Many argue that artificial intelligence (AI) is the new electricity. This domain of technology promises to achieve business efficiencies comparable to those obtained when the great factories of the 20th century went online with electrical power at the end of the second industrial revolution.
The similarities between artificial intelligence and electricity are evident. Both provide new power to business processes by reducing the amount of energy necessary in different parts of a production or value chain. However, where access to electrical power caused an approximately linear displacement of manual labor, the potential business impact of AI is more complex and pervasive.
And where power could be connected to a production process and create value at the flick of a switch, AI needs leadership in order to make its mark.
MIT professor Erik Brynjolfsson makes the following statement on what prevents a faster implementation of AI in businesses, in a recent interview with The Wall Street Journal (1.3.18):
It is not because the technology is lagging. It really has to do with the organizational side, the culture, and the co-invention of business processes that takes a lot longer.
In other words – the implementation of AI in business is closely linked to leadership.
The leadership factor
Leadership itself will likely not be automated anytime soon. But those leaders who successfully apply AI technology in their businesses will probably replace those who don’t.
So, what leadership skills are essential for a successful paradigm shift?
I believe that those leaders who manage to combine the right mix of technological insight, empathy and business understanding, provide the best conditions for a successful integration of new technology and human resources.
A competent business understanding is essential, because AI is well equipped to replace and automate some business tasks and processes. It is a primary goal for any leader to establish a deep understanding of how the business processes relate to each other and to identify possible and suitable targets for automation. However, real leadership entails something beyond good analytical skills and a thorough business understanding. Authentic leadership involves human insight, the ability to put oneself in the shoes of others and understanding the interplay between the technical and human resources in the workspace.

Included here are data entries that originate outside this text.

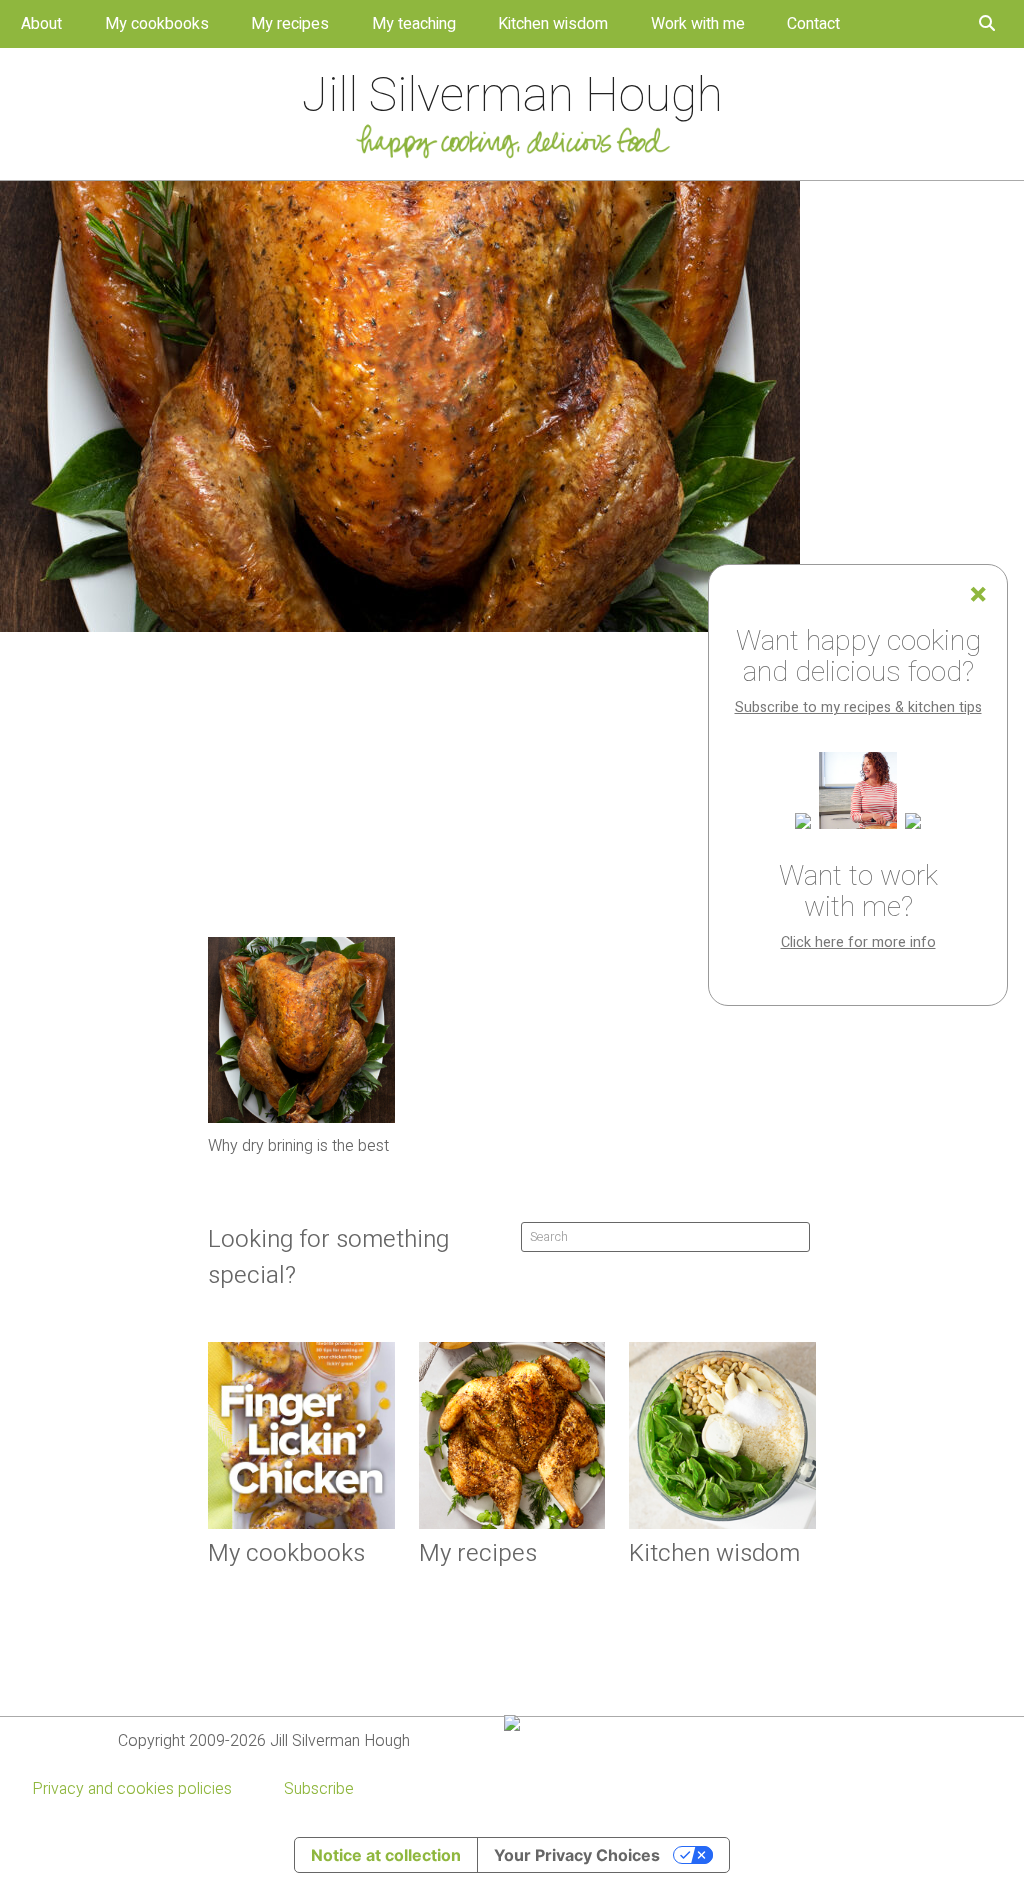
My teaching (414, 24)
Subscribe (319, 1789)
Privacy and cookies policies (132, 1789)
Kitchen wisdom (553, 24)
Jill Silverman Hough (512, 96)
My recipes (290, 24)
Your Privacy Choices (577, 1855)
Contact (813, 24)
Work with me (698, 24)
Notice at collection (386, 1855)
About (41, 24)
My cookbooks (157, 24)
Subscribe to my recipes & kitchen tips (858, 707)
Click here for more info (858, 942)
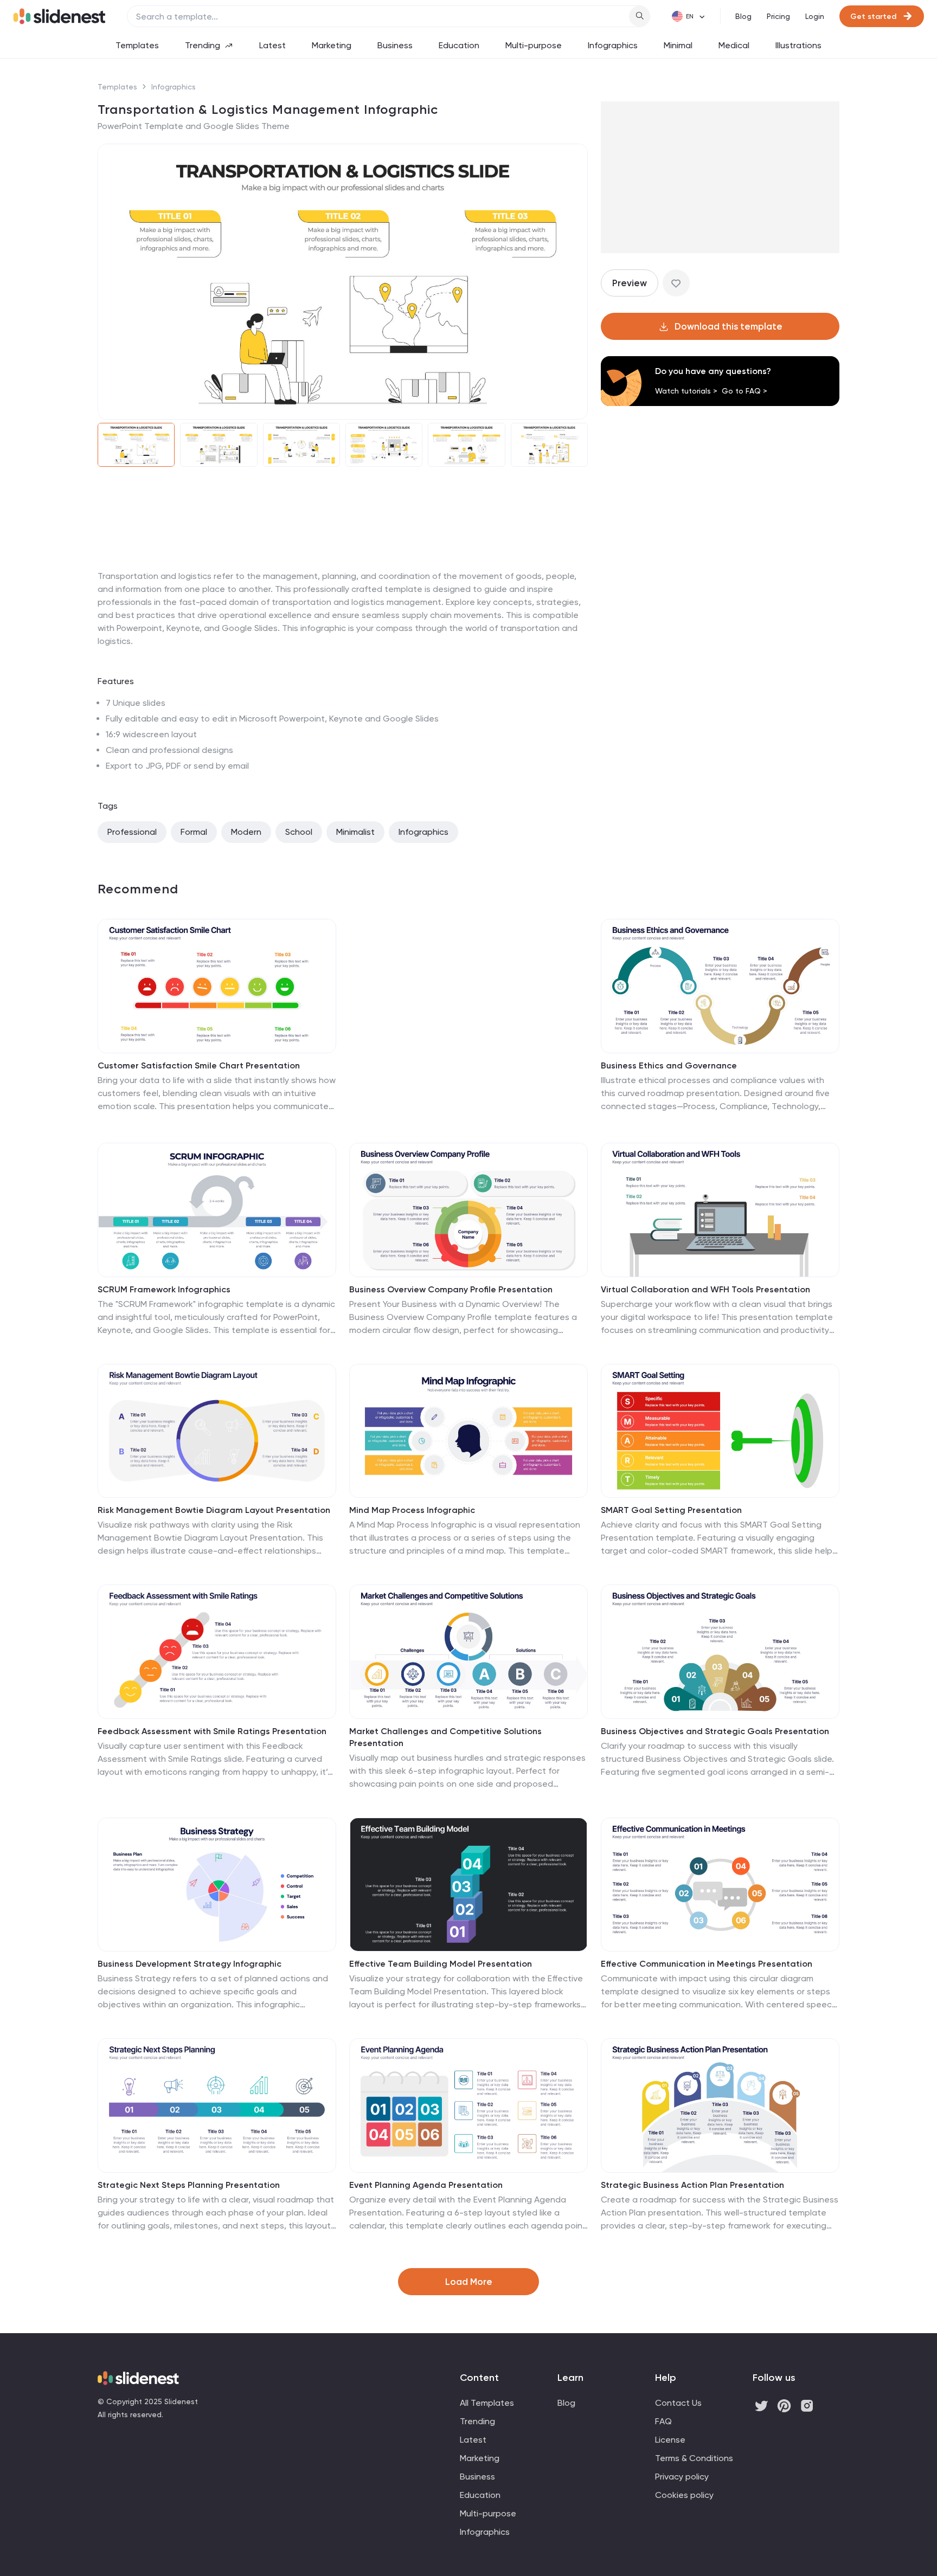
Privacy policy (682, 2476)
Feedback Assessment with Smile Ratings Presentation (212, 1731)
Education (459, 45)
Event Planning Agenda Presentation (426, 2185)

When aiming to replace human efforts with machine learning in a given business process, one will initially need to reinforce a formalization of employees’ behaviors and task execution.
This lies at the core of artificial intelligence – algorithms need well-sorted data to deliver.
The initial phase of automation, i.e. streamlining work tasks and sorting information according to strict protocols, requires a strong degree of formalization on workflow. This in order to reduce unwanted noise in the data sets constituting the very foundation of the automation process.
There has been a great deal of research on the impact of a high degree of formalization of behavioral- and task execution and the findings are not uplifting. A high degree of behavioral regulation is related to a reduced inner motivation, lack of happiness, resistance to innovation and a higher degree of job absence and turnover.
In her excellent book “Strategic competence leadership”, Professor Linda Lai points to these findings, and provides the following statement:
In a knowledge-driven organization there is also a limit to how far the standardization of tasks can go without also expressing that human competence and judgement is no longer needed.
Right here is the challenge which at heart is fundamentally different from what previous industrial revolutions the past century have presented*. The difference rests at the high level of knowledge that is currently going through massive changes. At the brink of the fourth industrial revolution, with AI leading the charge, not only jobs within manufacturing carries a risk of displacement, but also knowledge-heavy jobs within health, law and accounting.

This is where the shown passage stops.